Les mots de sa mère tournaient en boucle dans sa tête. Elle aurait voulu bouger, partir, continuer de courir, mais elle n'y arrivait pas, son corps était trop fatigué, trop lourd. Des gens parlèrent entre eux, puis quelqu'un s'avança vers elle et la prit dans ses bras. Elle voulut ouvrir les yeux, n'y arriva pas.
Paupières trop lourdes.
Ou manque de force.
La personne qui la portait se mit à marcher. Les ballotements que produisaient les foulées de l'individu la firent replonger dans l'inconscience.
Elle se réveilla couchée dans un lit. Les gens installés autour d'elle ne l'avaient pas remarquée et elle referma les yeux pour les écouter parler.
- Nous avons de la place, nous pouvons la garder, dit une jeune femme.
- Me voilà rassurer. Je dois avouer que je n'aurais pas pu la garder, je suis bien trop vieille pour éduquer une petite fille, avoua une femme dont la voix lui était familière.
- Savez-vous où sont ses parents, ce qu'ils leurs sont arrivés, s'il lui reste de la famille ou autre chose en particulier, car ces informations sont importantes, nous aimons connaître le passé de nos orphelins, car en grandissant ils veulent le savoir et c'est rares que nous ayons les réponses à leurs interrogations…
- Oui je comprends. Hier soir, j'avais commencé à préparer mon souper plus tard que d'habitude, quand j'ai remarqué qu'il me manquait de la crème. J'aurais pu m'en passer, mais puisque je savais ma voisine forte sympathique je suis allée lui en demander. Ma voisine était peut-être sympathique, cependant ce n'était pas le cas de son mari. Il ne me parlait jamais, me saluait que lorsque sa femme était à côté, je la soupçonnais d'ailleurs de l'obliger, il me regardait de haut, me méprisait, comme s'il était supérieur à moi d'une quelconque façon et travaillait tout le temps. Enfin bref, je m'égare. Je disais donc que je suis allée chez les Emérithe pour demander à la charmante Louise de la crème, en supposant qu'avec un peu de chance son mari ne serait pas là. Mais lorsque je suis arrivée, la maison était en feu. J'ai appelé la police et les pompiers. Ils ont retrouvé David devant la porte et Louise devant la fenêtre dans la chambre de leur fille, morts, mais aucune trace de l'enfant. Les autorités ont cherché la petite partout et l'ont trouvée dans la forêt, avec ce sac à dos. Personne ne connait la cause de l'incendie, on pense que c'était volontaire. Je me suis rendue ce matin dans la maison pour essayer de retrouver quelques choses qui auraient échappé aux flammes, mais il ne reste rien, pas l'ombre d'un souvenir…

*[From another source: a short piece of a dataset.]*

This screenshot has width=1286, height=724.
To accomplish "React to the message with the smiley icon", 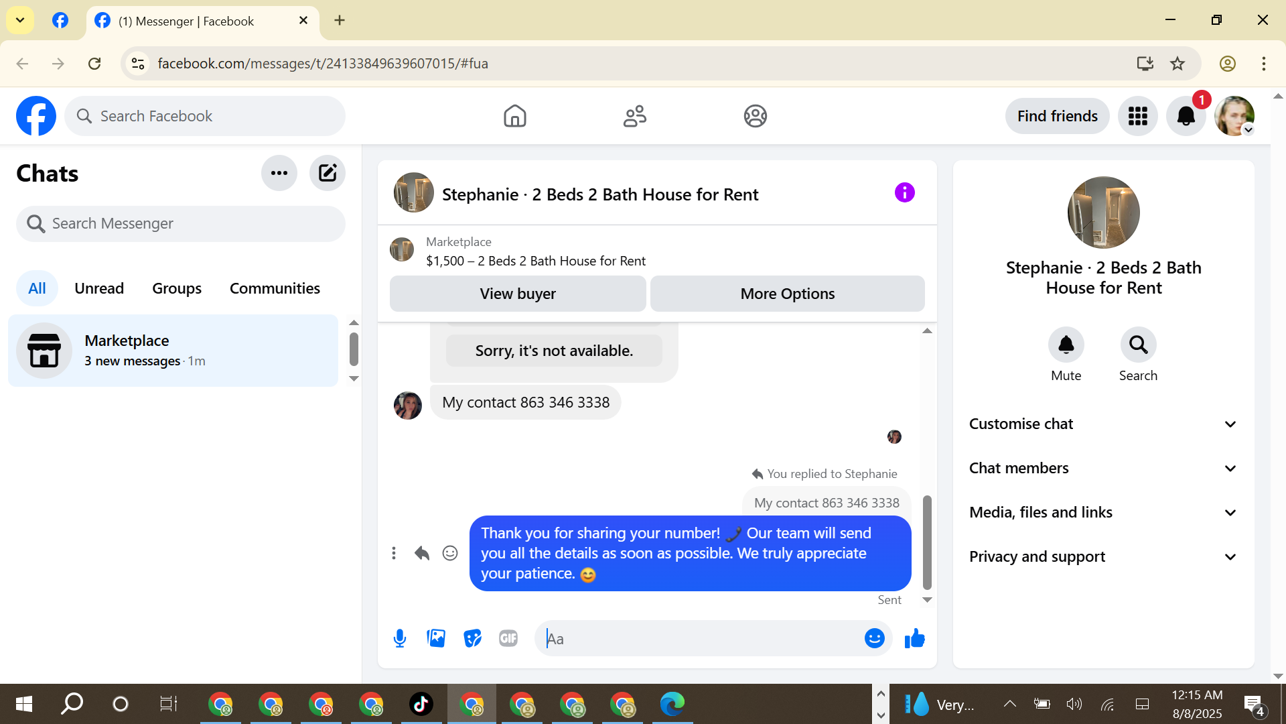I will coord(450,553).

- Bien… Merci pour votre récit Mme Palmas, Je vous en suis très reconnaissante. Ne vous inquiétez surtout pas pour Marion.
Les deux femmes sorties tout en continuant de discuter, la laissant seule.
Morts.
C'était impossible.
Il n'y avait pas eu d'incendie ! Mais elle ne pouvait pas le dire, elle était chez des Moldus, elle ne pouvait pas en parler…
Pourquoi n'était-ce pas des sorciers qui l'avaient retrouvée ?
Pourquoi c'était la voisine, une Moldue, qui les avait trouvés en premier ?
Où était-elle ?
Après un bon moment de cogitation, elle se rendormit, les joues mouillées.
Des dizaines de chuchotements la réveilla, elle ouvrit les yeux et vit…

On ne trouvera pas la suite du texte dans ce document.